Romania Blacklists Polymarket as Illegal Gambling Amid $600M Election Bets

13 hour ago

Romania's National Office for Gambling (ONJN) has blacklisted the prediction market platform Polymarket, labeling it an unlicensed gambling operation operating outside state oversight. The decision, announced in early November 2025, was driven by a surge in crypto-based betting during Romania's presidential and local elections, where trading volumes reportedly exceeded $600 million.

ONJN President Vlad-Cristian Soare stressed that the move is "not about technology, but about the law," emphasizing that whether bets are made in lei or cryptocurrency, they qualify as gambling and must be licensed.

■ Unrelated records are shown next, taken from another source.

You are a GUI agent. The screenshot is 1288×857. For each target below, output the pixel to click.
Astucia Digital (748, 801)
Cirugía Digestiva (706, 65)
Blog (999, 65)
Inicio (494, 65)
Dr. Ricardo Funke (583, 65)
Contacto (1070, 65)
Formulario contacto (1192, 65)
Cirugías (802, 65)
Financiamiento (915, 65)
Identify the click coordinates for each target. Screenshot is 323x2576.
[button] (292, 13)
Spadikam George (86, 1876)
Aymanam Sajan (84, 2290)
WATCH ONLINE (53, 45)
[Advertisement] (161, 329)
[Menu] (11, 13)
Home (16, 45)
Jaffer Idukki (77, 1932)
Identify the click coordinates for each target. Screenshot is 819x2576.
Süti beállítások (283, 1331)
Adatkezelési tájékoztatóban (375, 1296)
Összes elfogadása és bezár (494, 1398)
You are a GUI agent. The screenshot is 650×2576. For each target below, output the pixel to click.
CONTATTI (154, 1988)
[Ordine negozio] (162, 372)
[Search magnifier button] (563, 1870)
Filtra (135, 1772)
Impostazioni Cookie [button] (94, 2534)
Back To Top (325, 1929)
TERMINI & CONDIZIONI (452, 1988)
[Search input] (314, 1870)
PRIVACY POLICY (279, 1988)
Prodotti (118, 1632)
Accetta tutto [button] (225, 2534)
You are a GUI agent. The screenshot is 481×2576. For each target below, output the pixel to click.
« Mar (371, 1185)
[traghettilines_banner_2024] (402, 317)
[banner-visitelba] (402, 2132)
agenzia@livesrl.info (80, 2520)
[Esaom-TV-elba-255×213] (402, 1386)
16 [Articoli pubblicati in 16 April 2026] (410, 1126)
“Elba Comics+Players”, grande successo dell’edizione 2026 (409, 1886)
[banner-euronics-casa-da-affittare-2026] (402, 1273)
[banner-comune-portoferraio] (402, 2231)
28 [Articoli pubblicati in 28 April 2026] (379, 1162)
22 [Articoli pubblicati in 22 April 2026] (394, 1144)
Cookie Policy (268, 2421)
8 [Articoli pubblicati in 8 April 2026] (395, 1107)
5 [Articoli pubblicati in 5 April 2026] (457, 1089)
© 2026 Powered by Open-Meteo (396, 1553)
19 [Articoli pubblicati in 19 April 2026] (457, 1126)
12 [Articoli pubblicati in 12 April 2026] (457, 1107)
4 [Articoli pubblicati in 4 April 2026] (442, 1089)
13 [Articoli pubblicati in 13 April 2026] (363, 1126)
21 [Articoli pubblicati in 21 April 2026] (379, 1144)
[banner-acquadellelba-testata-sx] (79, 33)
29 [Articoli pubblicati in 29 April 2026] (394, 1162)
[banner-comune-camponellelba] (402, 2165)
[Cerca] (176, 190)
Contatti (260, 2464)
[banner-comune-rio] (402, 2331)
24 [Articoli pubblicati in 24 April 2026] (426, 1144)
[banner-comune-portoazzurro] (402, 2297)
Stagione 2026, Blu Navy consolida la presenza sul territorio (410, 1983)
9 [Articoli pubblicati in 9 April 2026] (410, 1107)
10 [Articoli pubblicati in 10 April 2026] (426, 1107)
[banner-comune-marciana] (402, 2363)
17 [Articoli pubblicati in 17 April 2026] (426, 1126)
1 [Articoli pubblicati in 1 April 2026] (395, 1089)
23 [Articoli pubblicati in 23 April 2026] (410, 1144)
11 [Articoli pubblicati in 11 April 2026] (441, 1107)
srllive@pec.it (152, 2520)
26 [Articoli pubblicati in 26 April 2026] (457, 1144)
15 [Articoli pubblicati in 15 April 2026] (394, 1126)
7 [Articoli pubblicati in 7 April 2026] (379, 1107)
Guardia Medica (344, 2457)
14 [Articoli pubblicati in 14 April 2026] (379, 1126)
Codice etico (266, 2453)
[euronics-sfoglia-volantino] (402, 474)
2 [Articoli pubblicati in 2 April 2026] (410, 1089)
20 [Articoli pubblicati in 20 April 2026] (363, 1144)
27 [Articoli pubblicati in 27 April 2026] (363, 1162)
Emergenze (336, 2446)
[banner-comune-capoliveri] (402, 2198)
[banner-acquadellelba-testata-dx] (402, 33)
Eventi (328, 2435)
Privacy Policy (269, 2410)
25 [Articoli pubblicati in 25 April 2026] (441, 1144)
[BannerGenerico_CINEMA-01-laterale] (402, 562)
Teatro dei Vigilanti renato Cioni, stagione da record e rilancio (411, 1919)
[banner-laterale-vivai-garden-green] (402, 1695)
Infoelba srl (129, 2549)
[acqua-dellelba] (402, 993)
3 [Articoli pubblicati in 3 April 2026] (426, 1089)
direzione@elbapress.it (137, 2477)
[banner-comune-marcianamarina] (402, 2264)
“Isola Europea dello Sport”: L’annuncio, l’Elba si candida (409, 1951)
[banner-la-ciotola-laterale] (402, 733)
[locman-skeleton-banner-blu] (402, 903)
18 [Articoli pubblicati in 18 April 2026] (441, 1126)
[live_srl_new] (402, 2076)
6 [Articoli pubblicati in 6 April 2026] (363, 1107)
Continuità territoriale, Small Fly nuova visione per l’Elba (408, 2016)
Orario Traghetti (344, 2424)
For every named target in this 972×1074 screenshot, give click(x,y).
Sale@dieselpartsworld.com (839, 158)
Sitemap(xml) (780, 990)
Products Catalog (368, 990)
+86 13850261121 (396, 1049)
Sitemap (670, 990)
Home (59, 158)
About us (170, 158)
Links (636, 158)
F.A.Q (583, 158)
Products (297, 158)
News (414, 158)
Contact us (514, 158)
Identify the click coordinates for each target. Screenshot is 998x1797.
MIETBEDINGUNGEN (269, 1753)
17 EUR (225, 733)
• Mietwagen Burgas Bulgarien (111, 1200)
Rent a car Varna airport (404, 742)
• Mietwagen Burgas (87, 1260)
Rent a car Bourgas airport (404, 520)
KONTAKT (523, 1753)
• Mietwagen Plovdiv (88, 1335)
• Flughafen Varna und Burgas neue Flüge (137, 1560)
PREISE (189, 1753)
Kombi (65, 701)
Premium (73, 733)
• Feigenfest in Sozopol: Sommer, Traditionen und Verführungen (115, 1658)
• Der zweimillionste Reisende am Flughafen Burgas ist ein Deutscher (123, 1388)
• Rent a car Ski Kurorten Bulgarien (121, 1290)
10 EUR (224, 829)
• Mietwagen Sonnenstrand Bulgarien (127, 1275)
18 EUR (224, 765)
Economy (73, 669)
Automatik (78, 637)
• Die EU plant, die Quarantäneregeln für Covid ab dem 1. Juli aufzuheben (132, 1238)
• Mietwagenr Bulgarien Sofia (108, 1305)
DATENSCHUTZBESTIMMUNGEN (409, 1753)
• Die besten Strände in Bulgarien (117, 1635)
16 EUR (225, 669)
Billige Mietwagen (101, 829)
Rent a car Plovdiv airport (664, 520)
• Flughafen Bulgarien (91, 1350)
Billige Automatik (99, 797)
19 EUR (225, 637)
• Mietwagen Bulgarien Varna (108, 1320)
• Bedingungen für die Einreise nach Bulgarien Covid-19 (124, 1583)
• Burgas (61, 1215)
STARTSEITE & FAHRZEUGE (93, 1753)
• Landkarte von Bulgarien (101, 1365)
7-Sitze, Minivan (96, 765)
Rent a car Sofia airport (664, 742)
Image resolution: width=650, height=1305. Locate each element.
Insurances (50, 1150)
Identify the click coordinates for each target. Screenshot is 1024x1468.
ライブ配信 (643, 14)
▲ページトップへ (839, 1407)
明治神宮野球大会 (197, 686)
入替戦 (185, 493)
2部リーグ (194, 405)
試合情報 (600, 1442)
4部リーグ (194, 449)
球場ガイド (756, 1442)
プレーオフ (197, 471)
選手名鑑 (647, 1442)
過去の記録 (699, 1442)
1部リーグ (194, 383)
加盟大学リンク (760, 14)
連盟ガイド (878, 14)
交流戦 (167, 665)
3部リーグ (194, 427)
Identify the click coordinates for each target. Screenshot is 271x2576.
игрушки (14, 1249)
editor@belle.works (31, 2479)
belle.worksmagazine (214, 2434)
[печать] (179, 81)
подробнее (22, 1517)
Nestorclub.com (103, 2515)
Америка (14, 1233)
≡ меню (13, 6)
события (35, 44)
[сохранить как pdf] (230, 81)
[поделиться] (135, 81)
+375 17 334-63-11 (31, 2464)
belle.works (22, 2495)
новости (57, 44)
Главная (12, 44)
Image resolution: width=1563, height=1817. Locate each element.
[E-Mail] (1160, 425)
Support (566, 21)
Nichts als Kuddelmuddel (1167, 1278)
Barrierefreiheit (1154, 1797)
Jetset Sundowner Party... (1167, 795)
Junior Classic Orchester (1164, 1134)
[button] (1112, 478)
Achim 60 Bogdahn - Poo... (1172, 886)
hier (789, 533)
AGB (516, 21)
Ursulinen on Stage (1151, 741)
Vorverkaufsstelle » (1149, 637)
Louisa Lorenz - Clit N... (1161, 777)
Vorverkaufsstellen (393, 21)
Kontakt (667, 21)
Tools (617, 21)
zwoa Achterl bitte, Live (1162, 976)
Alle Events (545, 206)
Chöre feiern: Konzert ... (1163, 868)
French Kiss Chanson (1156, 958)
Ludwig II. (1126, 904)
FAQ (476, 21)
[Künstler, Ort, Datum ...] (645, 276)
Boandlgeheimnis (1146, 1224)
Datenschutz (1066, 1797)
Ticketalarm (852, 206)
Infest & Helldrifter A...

The regulator identified Polymarket's model as "counterpart betting," where users wager against each other on future events, with the platform taking a commission, and cited violations including lack of fiscal reporting, player protection mechanisms, and Anti-Money Laundering (AML) oversight.

Romanian internet providers are now required to block access to Polymarket. This action parallels global regulatory challenges; in 2022, the U.S. Commodity Futures Trading Commission (CFTC) fined Polymarket for operating unregistered derivatives markets, forcing it to block American users, and regulators in Belgium, France, Poland, Singapore, and Thailand have imposed similar restrictions.

Despite these setbacks, Polymarket has continued to expand, recently securing a $2 billion investment from Intercontinental Exchange, parent company of the New York Stock Exchange, valuing the firm at around $9 billion. The platform is preparing to resume limited trading in the U.S. by the end of November 2025, focusing initially on sports-related markets, following its acquisition of derivatives exchange QCX and a no-action letter from the CFTC.